THE TASK — All of the entries below are to be retyped exactly.

DATA FOR PROCESSING —
************

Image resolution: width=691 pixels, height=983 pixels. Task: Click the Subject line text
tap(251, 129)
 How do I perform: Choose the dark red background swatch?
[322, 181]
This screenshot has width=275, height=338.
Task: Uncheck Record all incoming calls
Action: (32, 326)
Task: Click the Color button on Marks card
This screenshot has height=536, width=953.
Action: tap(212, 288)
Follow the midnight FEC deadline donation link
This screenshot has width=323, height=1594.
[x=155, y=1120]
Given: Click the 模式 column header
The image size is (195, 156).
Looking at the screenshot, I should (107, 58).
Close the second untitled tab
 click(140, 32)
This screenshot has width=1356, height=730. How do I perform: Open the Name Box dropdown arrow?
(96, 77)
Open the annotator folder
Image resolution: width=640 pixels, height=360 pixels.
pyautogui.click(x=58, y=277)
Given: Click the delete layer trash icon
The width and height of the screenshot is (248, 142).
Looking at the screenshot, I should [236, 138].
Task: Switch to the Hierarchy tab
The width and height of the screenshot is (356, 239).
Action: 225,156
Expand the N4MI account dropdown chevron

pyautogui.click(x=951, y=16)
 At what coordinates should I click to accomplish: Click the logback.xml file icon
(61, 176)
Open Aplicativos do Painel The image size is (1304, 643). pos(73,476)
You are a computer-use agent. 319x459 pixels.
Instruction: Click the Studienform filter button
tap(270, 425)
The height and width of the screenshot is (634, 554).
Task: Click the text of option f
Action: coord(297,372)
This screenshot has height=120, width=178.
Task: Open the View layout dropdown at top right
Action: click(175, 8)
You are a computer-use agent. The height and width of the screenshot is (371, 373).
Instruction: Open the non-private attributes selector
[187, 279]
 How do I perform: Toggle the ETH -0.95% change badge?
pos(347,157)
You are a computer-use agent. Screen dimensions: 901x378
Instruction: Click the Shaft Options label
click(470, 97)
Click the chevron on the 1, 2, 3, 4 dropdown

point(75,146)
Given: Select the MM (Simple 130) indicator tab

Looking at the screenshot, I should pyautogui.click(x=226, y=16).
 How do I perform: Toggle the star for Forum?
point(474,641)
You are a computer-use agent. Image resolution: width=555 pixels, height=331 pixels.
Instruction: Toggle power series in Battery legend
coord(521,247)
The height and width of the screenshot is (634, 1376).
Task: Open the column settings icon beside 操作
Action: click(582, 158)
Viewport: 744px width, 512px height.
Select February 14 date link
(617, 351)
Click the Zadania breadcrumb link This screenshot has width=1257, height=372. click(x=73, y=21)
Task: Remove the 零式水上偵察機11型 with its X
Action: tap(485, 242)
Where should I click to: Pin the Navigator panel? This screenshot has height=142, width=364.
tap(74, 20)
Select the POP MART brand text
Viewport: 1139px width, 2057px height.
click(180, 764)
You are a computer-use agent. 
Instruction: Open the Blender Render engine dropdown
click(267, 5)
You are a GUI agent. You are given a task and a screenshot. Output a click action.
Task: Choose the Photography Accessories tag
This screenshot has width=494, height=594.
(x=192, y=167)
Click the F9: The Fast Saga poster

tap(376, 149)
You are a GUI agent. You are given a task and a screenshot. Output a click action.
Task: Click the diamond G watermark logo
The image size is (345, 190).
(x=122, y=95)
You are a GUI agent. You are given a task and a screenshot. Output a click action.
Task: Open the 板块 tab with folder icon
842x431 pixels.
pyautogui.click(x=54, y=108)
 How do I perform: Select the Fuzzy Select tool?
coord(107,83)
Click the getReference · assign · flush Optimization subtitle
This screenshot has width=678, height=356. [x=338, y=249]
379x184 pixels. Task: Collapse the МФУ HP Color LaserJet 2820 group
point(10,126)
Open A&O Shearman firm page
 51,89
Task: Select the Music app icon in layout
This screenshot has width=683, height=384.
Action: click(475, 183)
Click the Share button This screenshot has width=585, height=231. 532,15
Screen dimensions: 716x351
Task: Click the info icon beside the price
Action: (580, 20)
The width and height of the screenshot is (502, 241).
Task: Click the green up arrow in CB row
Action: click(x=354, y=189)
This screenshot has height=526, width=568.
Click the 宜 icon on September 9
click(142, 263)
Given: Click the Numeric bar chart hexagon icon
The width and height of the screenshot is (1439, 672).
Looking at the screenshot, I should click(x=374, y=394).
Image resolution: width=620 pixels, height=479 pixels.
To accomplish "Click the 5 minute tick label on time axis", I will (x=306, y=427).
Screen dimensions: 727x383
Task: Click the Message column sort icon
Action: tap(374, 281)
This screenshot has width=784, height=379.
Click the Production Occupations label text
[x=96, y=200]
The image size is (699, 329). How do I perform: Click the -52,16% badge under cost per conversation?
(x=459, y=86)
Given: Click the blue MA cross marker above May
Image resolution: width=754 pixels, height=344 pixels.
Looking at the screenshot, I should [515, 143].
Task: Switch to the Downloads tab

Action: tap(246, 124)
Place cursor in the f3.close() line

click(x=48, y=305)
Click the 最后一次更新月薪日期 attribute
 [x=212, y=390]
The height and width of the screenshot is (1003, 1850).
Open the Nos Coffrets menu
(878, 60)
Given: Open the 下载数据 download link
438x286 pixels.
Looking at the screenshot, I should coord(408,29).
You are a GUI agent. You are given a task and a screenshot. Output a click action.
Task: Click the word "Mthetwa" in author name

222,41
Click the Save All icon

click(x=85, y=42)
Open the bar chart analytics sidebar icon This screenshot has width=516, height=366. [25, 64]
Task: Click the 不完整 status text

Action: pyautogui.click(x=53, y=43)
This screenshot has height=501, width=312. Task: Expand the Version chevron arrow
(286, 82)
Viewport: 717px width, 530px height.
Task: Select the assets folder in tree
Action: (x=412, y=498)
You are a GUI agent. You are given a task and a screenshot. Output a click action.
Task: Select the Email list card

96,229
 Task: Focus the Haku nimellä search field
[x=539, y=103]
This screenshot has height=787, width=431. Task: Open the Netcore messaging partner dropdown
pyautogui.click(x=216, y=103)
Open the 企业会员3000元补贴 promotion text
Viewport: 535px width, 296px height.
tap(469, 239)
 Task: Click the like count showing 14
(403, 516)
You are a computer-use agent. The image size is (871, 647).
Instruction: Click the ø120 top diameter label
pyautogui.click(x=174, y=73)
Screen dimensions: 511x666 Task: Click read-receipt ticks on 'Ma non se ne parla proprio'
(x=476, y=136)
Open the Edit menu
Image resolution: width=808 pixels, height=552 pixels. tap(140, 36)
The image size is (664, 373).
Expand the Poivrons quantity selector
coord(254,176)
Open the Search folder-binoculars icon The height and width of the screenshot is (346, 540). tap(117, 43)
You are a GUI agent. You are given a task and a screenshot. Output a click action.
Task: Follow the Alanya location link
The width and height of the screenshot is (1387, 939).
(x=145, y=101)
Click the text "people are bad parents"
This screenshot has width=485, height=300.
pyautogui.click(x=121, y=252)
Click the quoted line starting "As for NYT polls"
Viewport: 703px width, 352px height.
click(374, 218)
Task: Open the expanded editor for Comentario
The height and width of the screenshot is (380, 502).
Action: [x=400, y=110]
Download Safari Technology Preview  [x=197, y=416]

************

RESPONSE BELOW —
Image resolution: width=691 pixels, height=983 pixels. Task: Click the Subject line text
tap(251, 129)
 How do I perform: Choose the dark red background swatch?
[322, 181]
This screenshot has width=275, height=338.
Task: Uncheck Record all incoming calls
Action: (32, 326)
Task: Click the Color button on Marks card
This screenshot has height=536, width=953.
Action: tap(212, 288)
Follow the midnight FEC deadline donation link
This screenshot has width=323, height=1594.
[x=155, y=1120]
Given: Click the 模式 column header
The image size is (195, 156).
Looking at the screenshot, I should (107, 58).
Close the second untitled tab
 click(140, 32)
This screenshot has width=1356, height=730. How do I perform: Open the Name Box dropdown arrow?
(96, 77)
Open the annotator folder
Image resolution: width=640 pixels, height=360 pixels.
pyautogui.click(x=58, y=277)
Given: Click the delete layer trash icon
The width and height of the screenshot is (248, 142).
Looking at the screenshot, I should [236, 138].
Task: Switch to the Hierarchy tab
The width and height of the screenshot is (356, 239).
Action: 225,156
Expand the N4MI account dropdown chevron

pyautogui.click(x=951, y=16)
 At what coordinates should I click to accomplish: Click the logback.xml file icon
(61, 176)
Open Aplicativos do Painel The image size is (1304, 643). pos(73,476)
You are a computer-use agent. 319x459 pixels.
Instruction: Click the Studienform filter button
tap(270, 425)
The height and width of the screenshot is (634, 554).
Task: Click the text of option f
Action: coord(297,372)
This screenshot has height=120, width=178.
Task: Open the View layout dropdown at top right
Action: click(175, 8)
You are a computer-use agent. The height and width of the screenshot is (371, 373).
Instruction: Open the non-private attributes selector
[187, 279]
 How do I perform: Toggle the ETH -0.95% change badge?
pos(347,157)
You are a computer-use agent. Screen dimensions: 901x378
Instruction: Click the Shaft Options label
click(470, 97)
Click the chevron on the 1, 2, 3, 4 dropdown

point(75,146)
Given: Select the MM (Simple 130) indicator tab

Looking at the screenshot, I should pyautogui.click(x=226, y=16).
 How do I perform: Toggle the star for Forum?
point(474,641)
You are a computer-use agent. Image resolution: width=555 pixels, height=331 pixels.
Instruction: Toggle power series in Battery legend
coord(521,247)
The height and width of the screenshot is (634, 1376).
Task: Open the column settings icon beside 操作
Action: click(582, 158)
Viewport: 744px width, 512px height.
Select February 14 date link
(617, 351)
Click the Zadania breadcrumb link This screenshot has width=1257, height=372. click(x=73, y=21)
Task: Remove the 零式水上偵察機11型 with its X
Action: tap(485, 242)
Where should I click to: Pin the Navigator panel? This screenshot has height=142, width=364.
tap(74, 20)
Select the POP MART brand text
Viewport: 1139px width, 2057px height.
click(180, 764)
You are a computer-use agent. 
Instruction: Open the Blender Render engine dropdown
click(267, 5)
You are a GUI agent. You are given a task and a screenshot. Output a click action.
Task: Choose the Photography Accessories tag
This screenshot has width=494, height=594.
(x=192, y=167)
Click the F9: The Fast Saga poster

tap(376, 149)
You are a GUI agent. You are given a task and a screenshot. Output a click action.
Task: Click the diamond G watermark logo
The image size is (345, 190).
(x=122, y=95)
You are a GUI agent. You are given a task and a screenshot. Output a click action.
Task: Open the 板块 tab with folder icon
842x431 pixels.
pyautogui.click(x=54, y=108)
 How do I perform: Select the Fuzzy Select tool?
coord(107,83)
Click the getReference · assign · flush Optimization subtitle
This screenshot has width=678, height=356. [x=338, y=249]
379x184 pixels. Task: Collapse the МФУ HP Color LaserJet 2820 group
point(10,126)
Open A&O Shearman firm page
 51,89
Task: Select the Music app icon in layout
This screenshot has width=683, height=384.
Action: click(475, 183)
Click the Share button This screenshot has width=585, height=231. 532,15
Screen dimensions: 716x351
Task: Click the info icon beside the price
Action: (580, 20)
The width and height of the screenshot is (502, 241).
Task: Click the green up arrow in CB row
Action: click(x=354, y=189)
This screenshot has height=526, width=568.
Click the 宜 icon on September 9
click(142, 263)
Given: Click the Numeric bar chart hexagon icon
The width and height of the screenshot is (1439, 672).
Looking at the screenshot, I should click(x=374, y=394).
Image resolution: width=620 pixels, height=479 pixels.
To accomplish "Click the 5 minute tick label on time axis", I will (x=306, y=427).
Screen dimensions: 727x383
Task: Click the Message column sort icon
Action: tap(374, 281)
This screenshot has width=784, height=379.
Click the Production Occupations label text
[x=96, y=200]
The image size is (699, 329). How do I perform: Click the -52,16% badge under cost per conversation?
(x=459, y=86)
Given: Click the blue MA cross marker above May
Image resolution: width=754 pixels, height=344 pixels.
Looking at the screenshot, I should [515, 143].
Task: Switch to the Downloads tab

Action: tap(246, 124)
Place cursor in the f3.close() line

click(x=48, y=305)
Click the 最后一次更新月薪日期 attribute
 [x=212, y=390]
The height and width of the screenshot is (1003, 1850).
Open the Nos Coffrets menu
(878, 60)
Given: Open the 下载数据 download link
438x286 pixels.
Looking at the screenshot, I should coord(408,29).
You are a GUI agent. You are given a task and a screenshot. Output a click action.
Task: Click the word "Mthetwa" in author name

222,41
Click the Save All icon

click(x=85, y=42)
Open the bar chart analytics sidebar icon This screenshot has width=516, height=366. [25, 64]
Task: Click the 不完整 status text

Action: pyautogui.click(x=53, y=43)
This screenshot has height=501, width=312. Task: Expand the Version chevron arrow
(286, 82)
Viewport: 717px width, 530px height.
Task: Select the assets folder in tree
Action: (x=412, y=498)
You are a GUI agent. You are given a task and a screenshot. Output a click action.
Task: Select the Email list card

96,229
 Task: Focus the Haku nimellä search field
[x=539, y=103]
This screenshot has height=787, width=431. Task: Open the Netcore messaging partner dropdown
pyautogui.click(x=216, y=103)
Open the 企业会员3000元补贴 promotion text
Viewport: 535px width, 296px height.
tap(469, 239)
 Task: Click the like count showing 14
(403, 516)
You are a computer-use agent. The image size is (871, 647).
Instruction: Click the ø120 top diameter label
pyautogui.click(x=174, y=73)
Screen dimensions: 511x666 Task: Click read-receipt ticks on 'Ma non se ne parla proprio'
(x=476, y=136)
Open the Edit menu
Image resolution: width=808 pixels, height=552 pixels. tap(140, 36)
The image size is (664, 373).
Expand the Poivrons quantity selector
coord(254,176)
Open the Search folder-binoculars icon The height and width of the screenshot is (346, 540). tap(117, 43)
You are a GUI agent. You are given a task and a screenshot. Output a click action.
Task: Follow the Alanya location link
The width and height of the screenshot is (1387, 939).
(x=145, y=101)
Click the text "people are bad parents"
This screenshot has width=485, height=300.
pyautogui.click(x=121, y=252)
Click the quoted line starting "As for NYT polls"
Viewport: 703px width, 352px height.
click(374, 218)
Task: Open the expanded editor for Comentario
The height and width of the screenshot is (380, 502).
Action: [x=400, y=110]
Download Safari Technology Preview  [x=197, y=416]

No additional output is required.